Aug. 26, 2013

World Youth Day

President John Garvey (back row, third from left) with CUA students at World Youth Day.

When she talks about her experience at World Youth Day 2013, junior Sarah Seski notes a "recharging of her faith" at the event that drew 3 million people to a vigil and Mass celebrated by Pope Francis at a Rio de Janeiro beach. Junior John Matera says the pilgrimage brought him "peace of the greatest magnitude."

Luke Hlavin, associate campus minister for retreats and men's ministry who accompanied a group of 10 Catholic University students to Brazil last month, says "the biggest takeaway was seeing their joy and energy. Watching them so clearly energized by the presence of like-minded young Catholics reminded me why I do what I do. It was a great privilege."

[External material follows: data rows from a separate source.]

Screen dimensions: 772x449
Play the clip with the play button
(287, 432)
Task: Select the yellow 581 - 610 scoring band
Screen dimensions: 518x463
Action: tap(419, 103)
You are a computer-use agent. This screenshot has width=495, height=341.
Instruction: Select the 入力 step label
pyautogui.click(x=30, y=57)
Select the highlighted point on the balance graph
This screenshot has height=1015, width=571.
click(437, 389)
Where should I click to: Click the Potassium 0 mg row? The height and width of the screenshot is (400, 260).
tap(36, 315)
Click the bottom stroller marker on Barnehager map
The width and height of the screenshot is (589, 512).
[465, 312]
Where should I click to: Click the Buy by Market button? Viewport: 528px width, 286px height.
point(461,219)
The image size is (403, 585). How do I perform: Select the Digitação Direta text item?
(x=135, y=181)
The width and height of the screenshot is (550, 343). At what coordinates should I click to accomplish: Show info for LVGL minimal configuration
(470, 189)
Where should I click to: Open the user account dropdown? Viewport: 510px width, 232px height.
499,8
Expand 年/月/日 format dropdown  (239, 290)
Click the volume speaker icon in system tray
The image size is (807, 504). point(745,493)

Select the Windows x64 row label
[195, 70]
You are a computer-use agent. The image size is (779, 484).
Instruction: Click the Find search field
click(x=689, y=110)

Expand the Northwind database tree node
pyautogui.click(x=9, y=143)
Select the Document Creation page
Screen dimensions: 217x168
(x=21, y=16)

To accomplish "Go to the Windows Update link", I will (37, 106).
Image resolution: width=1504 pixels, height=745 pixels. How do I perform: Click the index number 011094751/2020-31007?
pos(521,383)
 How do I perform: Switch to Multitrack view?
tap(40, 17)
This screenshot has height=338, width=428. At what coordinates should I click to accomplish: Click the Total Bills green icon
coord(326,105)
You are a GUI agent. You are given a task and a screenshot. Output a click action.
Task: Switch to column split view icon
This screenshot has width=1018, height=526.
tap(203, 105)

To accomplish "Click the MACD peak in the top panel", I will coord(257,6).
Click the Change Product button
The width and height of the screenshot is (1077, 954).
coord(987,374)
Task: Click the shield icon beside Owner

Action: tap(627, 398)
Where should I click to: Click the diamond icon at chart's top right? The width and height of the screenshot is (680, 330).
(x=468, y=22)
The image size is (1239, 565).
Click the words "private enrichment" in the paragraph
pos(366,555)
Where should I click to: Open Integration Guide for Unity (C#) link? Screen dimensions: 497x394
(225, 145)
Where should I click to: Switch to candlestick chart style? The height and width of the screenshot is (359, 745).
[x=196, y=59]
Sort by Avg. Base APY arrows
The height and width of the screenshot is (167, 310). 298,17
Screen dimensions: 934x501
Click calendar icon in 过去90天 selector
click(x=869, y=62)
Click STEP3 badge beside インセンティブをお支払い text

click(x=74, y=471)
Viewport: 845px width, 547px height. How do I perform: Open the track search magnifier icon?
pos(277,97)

The group's days in Rio de Janeiro were packed with talks by bishops and cardinals, praise and worship sessions, and dinners with other pilgrims. Seski says that while leaving a talk by Cardinal Timothy Dolan, archbishop of New York and a CUA alumnus, she passed a young man who apparently was so taken with the cardinal's speech that he had typed parts of it into his iPhone and was reading them back to himself.

University President John Garvey spent several days with the group at World Youth Day, which ran from July 23 to 28. Garvey and a CUA student group also attended the 2011 event in Madrid.

Hlavin says the students' trip with Garvey to the Christ the Redeemer statue at the summit of Mount Corcovado in Rio de Janeiro was "especially significant."

On a clear day, the group crammed into a taxi van, and hiked the final stretch to the 98-foot-tall statue, with its outstretched arms, that towers over the city and Guanabara Bay. In a small chapel at the base of the statue, Rev. Marek Stybor, O.F.M. Conv., associate chaplain for faith development, celebrated Mass for the CUA group and other pilgrims who spilled outside. Referring to the weather, Hlavin notes, "The Lord smiled on us that day."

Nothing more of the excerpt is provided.